Props for the Jimmy Stewart bit.
I kept focusing on how big the comic paper was back then.
I thought this would be about comic books, not some old people thing.
I thought this would be about comic books, not some old people thing.
I choose to take “old people thing” as a compliment. You’re welcome.
Fascinating. It always seems like the Wertham-stoked 50s hysteria about comics took place in a weird bubble…granted, you had HUAC and McCarthy and whatnot overshadowing it, but it still seems like something only the comic geeks remember, and even at the time no one seemed to care much outside of the actual industry. That was what was so tragic about it–there didn’t seem to be anyone willing to stand up and say “Hey, I don’t read comics, but isn’t this a lot of hysteria over nothing?”

------------------------------------------------------------

## Requirement A
Which lines of the records contain the string "Click"? Return each of them in full, treating case as significant.
The comics discussion and the records bear no relation to each other.

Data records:

------------------------------------------------------------

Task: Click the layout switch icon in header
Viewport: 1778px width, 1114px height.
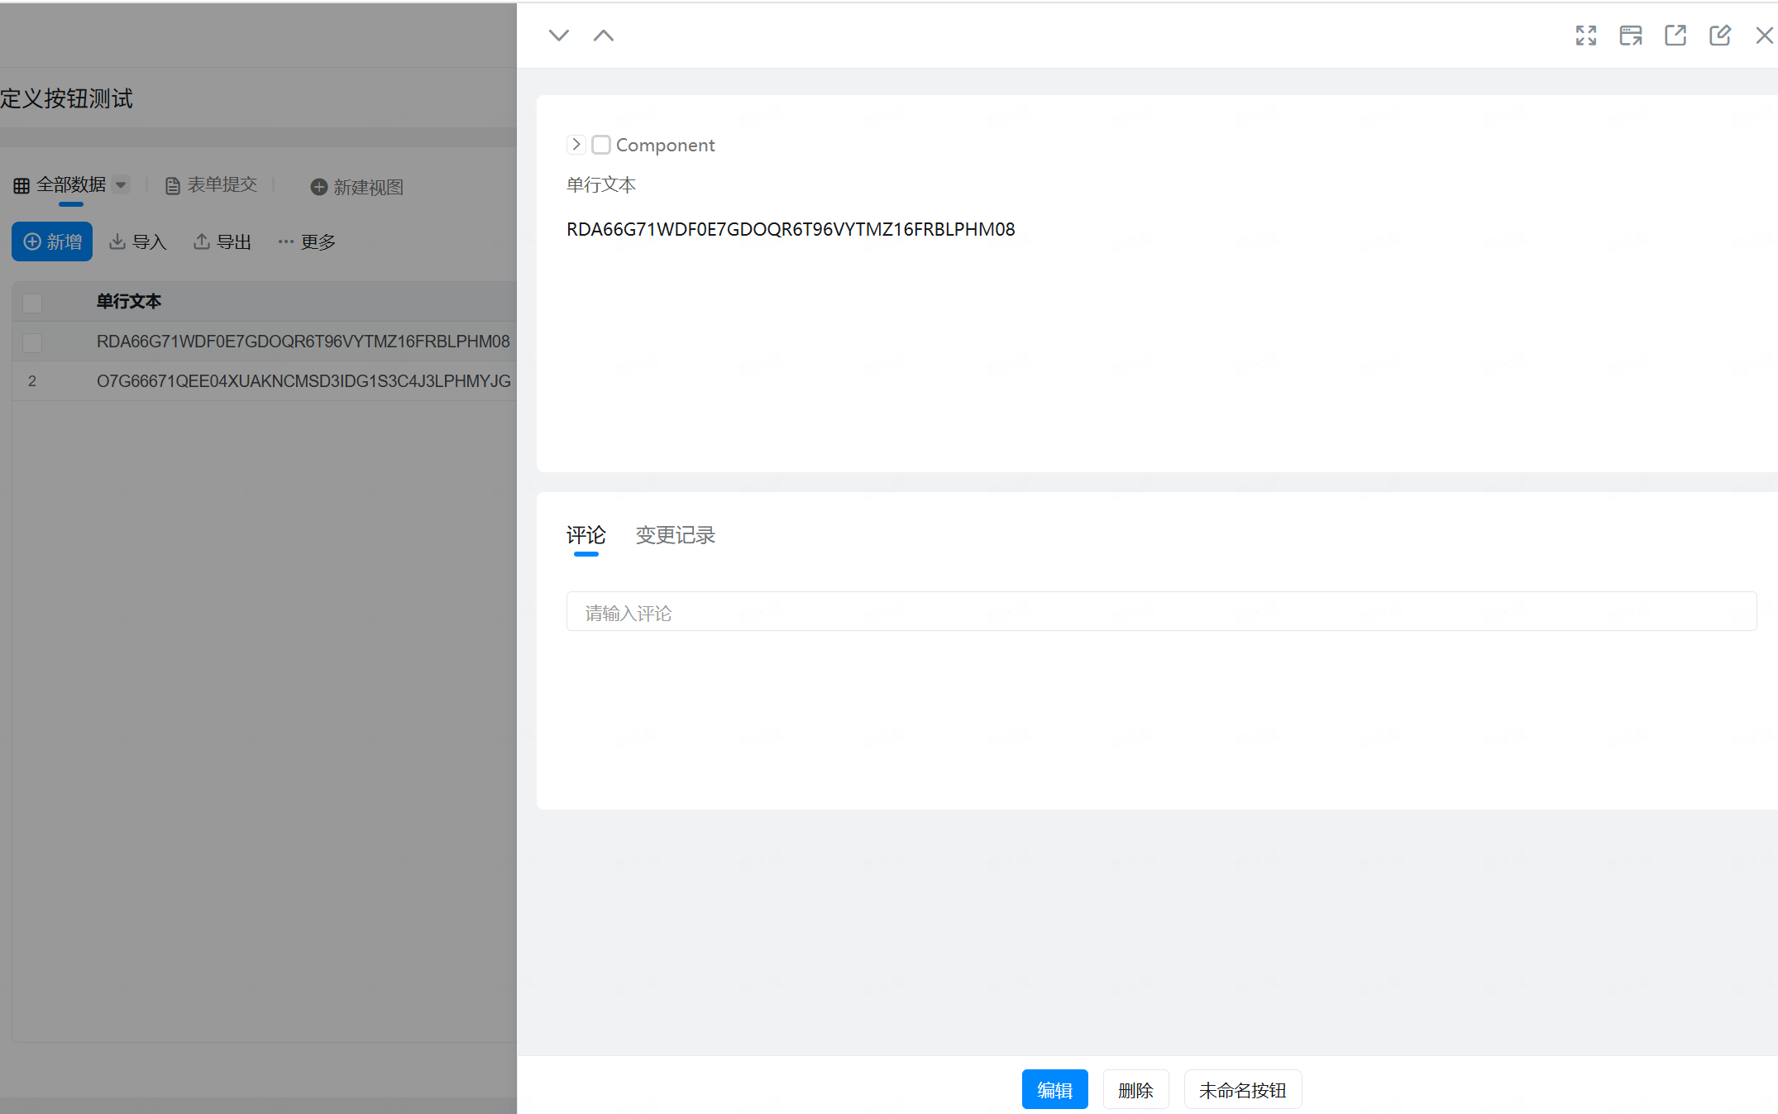Action: (x=1630, y=36)
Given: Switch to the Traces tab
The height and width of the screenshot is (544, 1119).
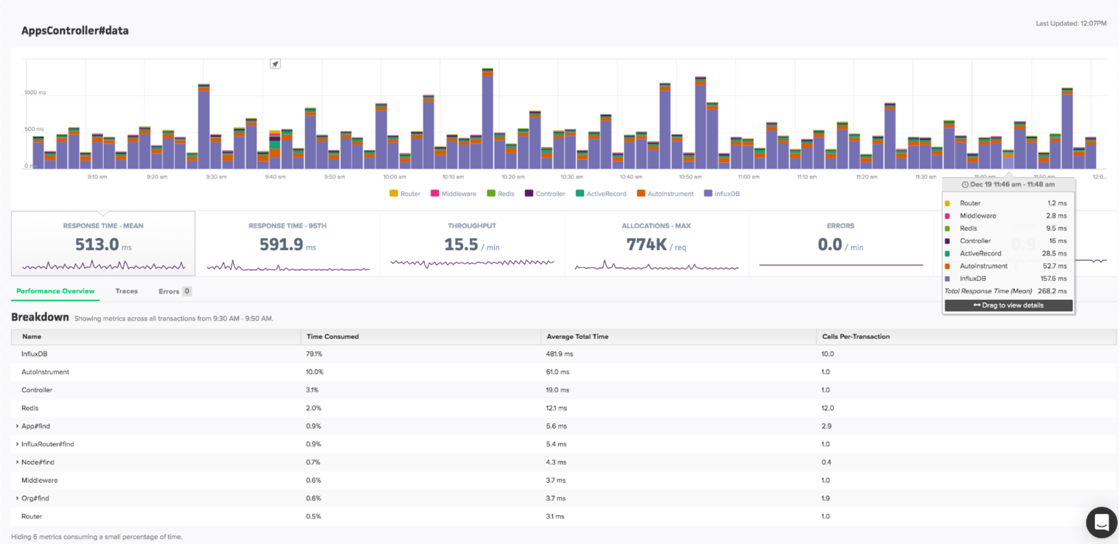Looking at the screenshot, I should 126,291.
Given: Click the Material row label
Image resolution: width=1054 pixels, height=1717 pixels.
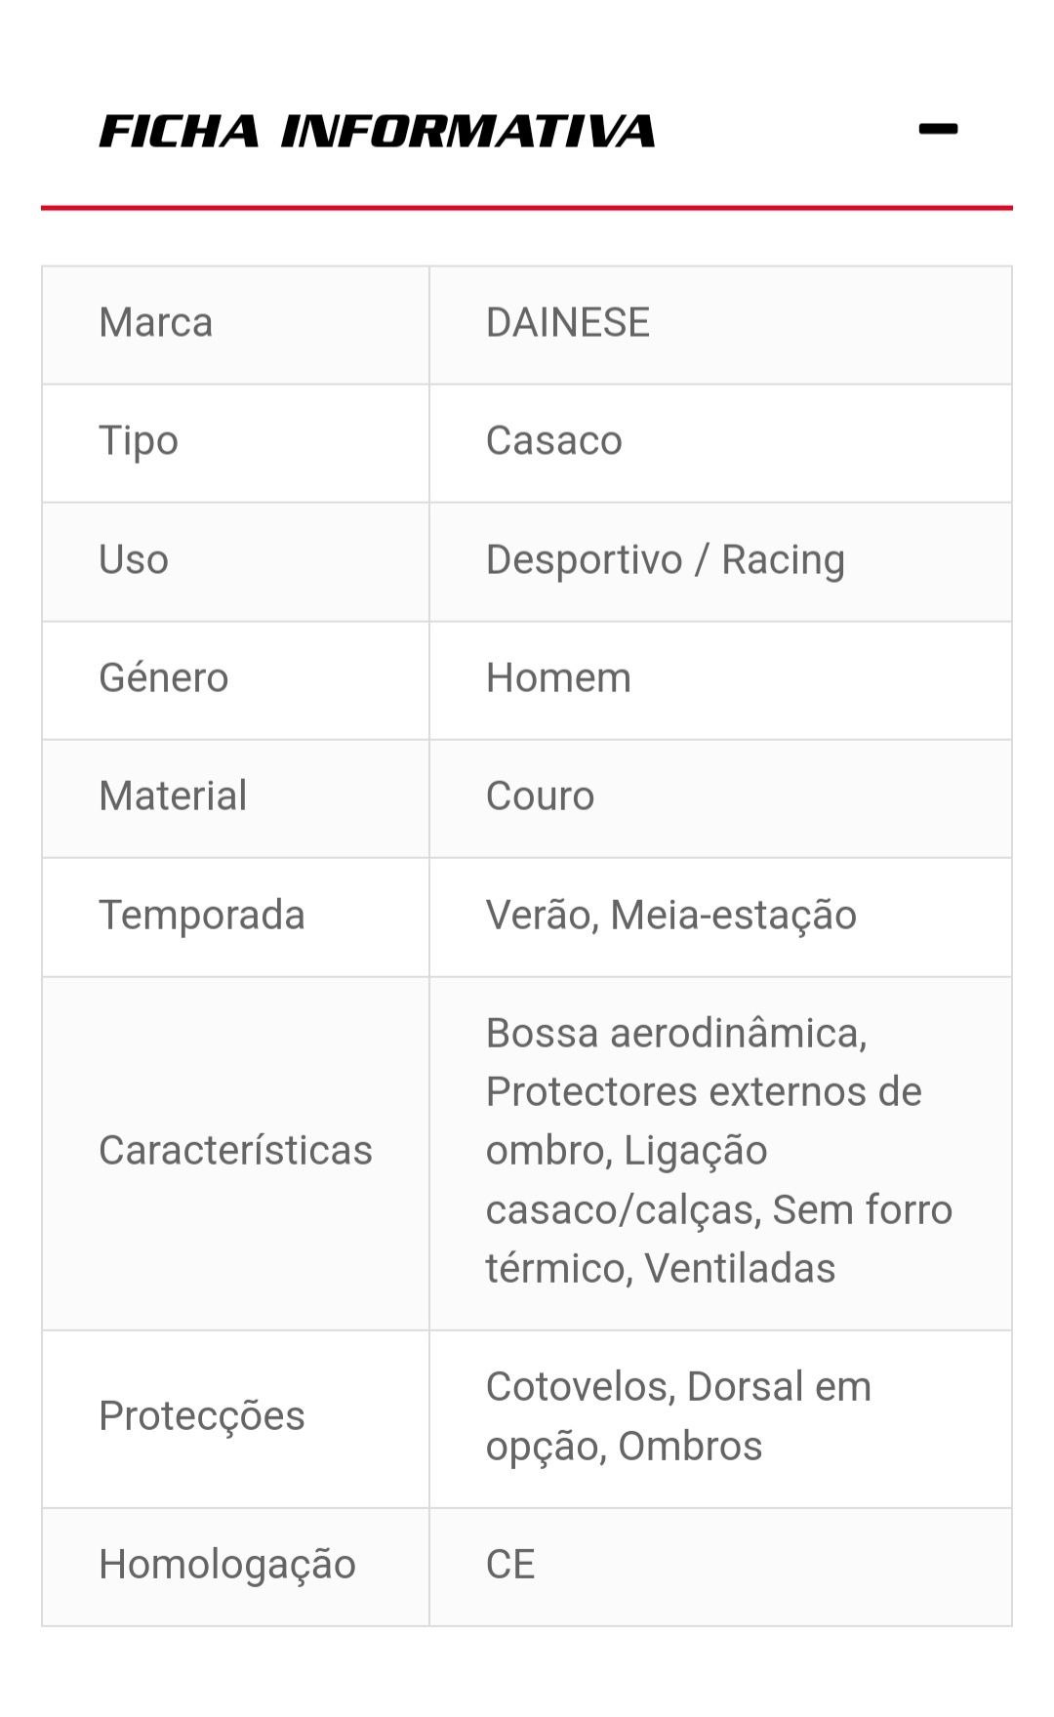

------------------------------------------------------------

## Requirement B
Could you give the comics discussion again with "comic books" switched to "graphic novels", starting at the words "Props for the" and stopping after "compliment. You’re welcome."?

## Right answer A
Task: Click the layout switch icon in header
Given: Click the Material row label

## Right answer B
Props for the Jimmy Stewart bit.
I kept focusing on how big the comic paper was back then.
I thought this would be about graphic novels, not some old people thing.
I thought this would be about graphic novels, not some old people thing.
I choose to take “old people thing” as a compliment. You’re welcome.